“And a certain ruler asked him, saying, Good Master, what shall I do to inherit eternal life?”

And Jesus said unto him, “Why callest thou me good? none is good, save one, that is, God” (Luke 18:18,19): “but if thou wilt enter into life, keep the commandments. . . . The young man saith unto him, “All these things have I kept from my youth up: what lack I yet?” (Matt. 19: 17-20).

“Then Jesus beholding him loved him, and said unto him, “One thing thou lackest: go thy way, sell whatsoever thou hast, and give to the poor, and thou shalt have treasure in heaven: and come, take up the cross, and follow me.” And he was sad at that saying, and went away grieved: for he had great possessions. And Jesus looked round about, and saith unto his disciples, “How hardly shall they that have riches enter into the kingdom of God!” And the disciples were astonished at his words. But Jesus answereth again, and saith unto them, “Children, how hard is it for them that trust in riches to enter into the kingdom of God!” (Mark 10: 21-24).

christus-jesus-christ-mormonChrist makes a key clarification concerning those who possess worldly wealth: It is not riches or money that is evil, instead it is “trusting in riches” and the “love of money” (1 Tim. 6: 10) that constitutes evil. The rich ruler loved his possessions and trusted his money more than he loved and trusted the Lord–a decision he manifest by failing to follow Him.

Consecrating all that we are and all that we possess to the Lord’s purposes, is the key . . . to living richly! Jesus taught this fascinating paradox:

“And he that taketh not his cross, and followeth after me, is not worthy of me. He that findeth his life shall lose it: and he that loseth his life for my sake shall find it” (Matt. 10: 38, 39).

So what does it look like to lose one’s life for His sake? This complete commitment is revealed in the way we love God and neighbor with all our heart, might, mind, strength, and soul (Deut. 6: 4, 5; Mark 12: 29-31; D&C 59: 5, 6). Losing your life for His sake means: giving everything you’ve got! This covenant of consecration is given with an eye single aim:

“The light of the body is the eye: if therefore thine eye be single, thy whole body shall be full of light. But if thine eye be evil, thy whole body shall be full of darkness. . . . No man can serve two masters: for either he will hate the one, and love the other; or else he will hold to the one, and despise the other. Ye cannot serve God and mammon” (Matt. 6 22-24).

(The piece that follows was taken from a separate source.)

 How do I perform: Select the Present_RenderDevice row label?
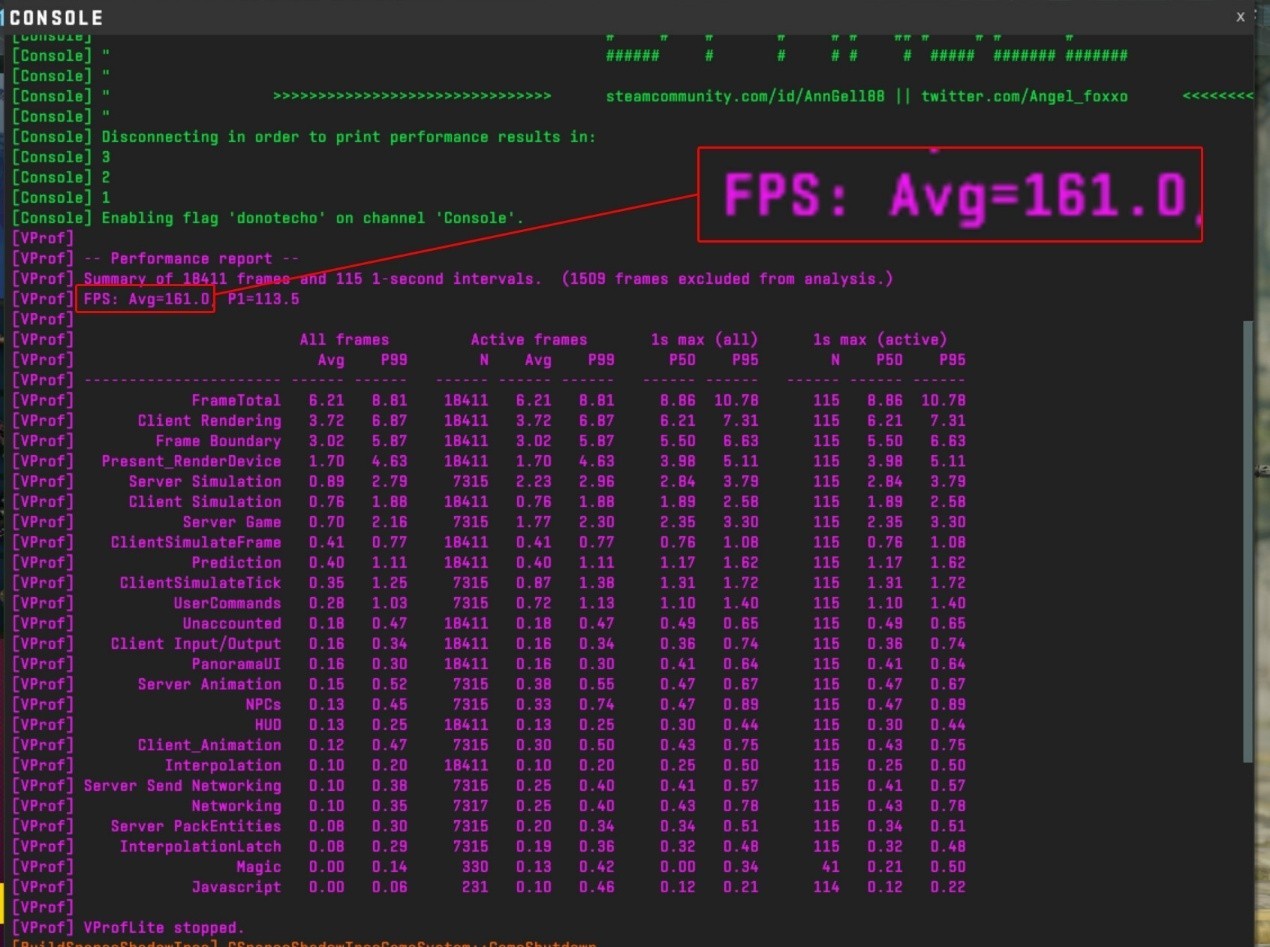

Christ taught that serving “mammon” (material wealth) is a seductive enticement that leads to double-mindedness (James 4: 7, 8). Later in His sermon on the mount, the Lord identified the goal to which an eye single aim is focused:

“But seek ye first the kingdom of God, and his righteousness; and all these things shall be added unto you” (Matt. 6: 33).

And what are the things that are “added”? Read in context, Christ is speaking of daily necessities: food, clothing, and shelter (Matt. 6: 25-32). Thus, our loving Lord takes care of us as we stay focused upon Him–the building up of His kingdom and the emulation of His righteousness.

Being the perfect Exemplar, Jesus walked His talk by wholly submitting Himself to the Father’s will: “I seek not mine own will, but the will of the Father which hath sent me” (John 5: 30).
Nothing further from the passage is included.